Growers vs. Workers
Made By Madi, Colten, Gisele, Alyssa, and Abbie
Mexican growers had moved to the U.S. for land and jobs. Farming was one big and important source for mexican immigrants. Some prejudices they did encounter once they were there was deportation. As an additional threat, there was also job crisis and food shortages. Most of the immigrants were offered free train rides or were either tricked. Other immigrants were simply deported. Either way thousands of mexican immigrants, mostly farmworkers, were sent out of the country during the 1930's. Farmworkers who had remained in the U.S. struggled to survive in desperate conditions. Bank foreclosures drove small farmers from their land. Many southwestern farmworkers did'nt find any work where they lived. So they traveled the roads in search of work. Like Esperanza, the farmers and immigrants moved to migrant work camps. Named Farm Security Administration, or FSA. Which provided housing, food, and medicine. This also gave an benefit for the families in camps to bond with other farm families. After a while many residents started working around labor issues in that camp and helped pave the way for farm labor movements later in that century.
Job crisis and food shortages also hitting workers pretty hard, they then drove the highways in search of another job. Although farming was an important source of employment, after the 1930's, Mexican Americans were established throughout the workforce. Most Mexican immigrants could be found in the industries of the Southwest, including ranching and mining. The railroad industry has also long turned immigrants from Mexico as a job with low-cost labor. In return, the immigrants found that the railways not only offered employment, but also mobility. They often used this inexpensibilty to travel with their families to the North and East of the U.S.

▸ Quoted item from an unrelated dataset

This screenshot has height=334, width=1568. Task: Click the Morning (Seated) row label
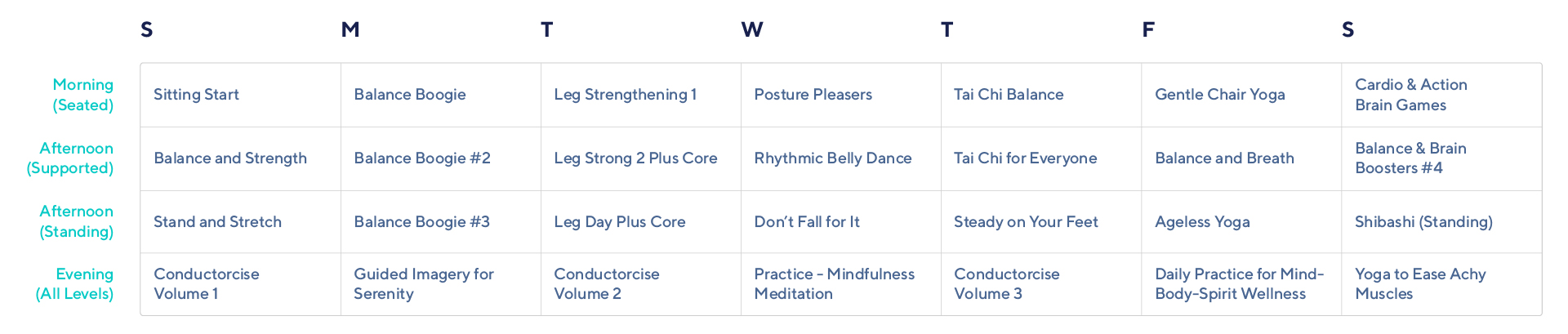82,95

- Farmers and Workers both struggled with food shortages and job crisis
- They both worked hard for their families every day
- Both Farmers and Workers lived in harsh conditions
- Both did'nt have much money
- Both groups had a tough time during the great depression
Many of the immigrants who had moved to California camps had started strikes or protests due to the unfair wages. The wages had been sliced in half and lots of workers had gotten laid off. Wages were dropping every day and workers striked to get fair wages. The pay had gotten to the point where the owners only payed 75 cents per 100lbs picked. They striked during the summer and fall for that was the time that the crops were ready to be picked. The growers/farmers/owners reacted by raising the pay wage to a higher cost. So in the end, the strikers won.
To sum it up, by reading Esperanza we were able to see a little bit of how the 1930s were. The 1930s were a tough time where lots of people were searching for jobs and trying to get a better life for their families. Conflict did also come of this time such as the strikes. Although, the 1930s are an important time and we wouldnt be here today without this history.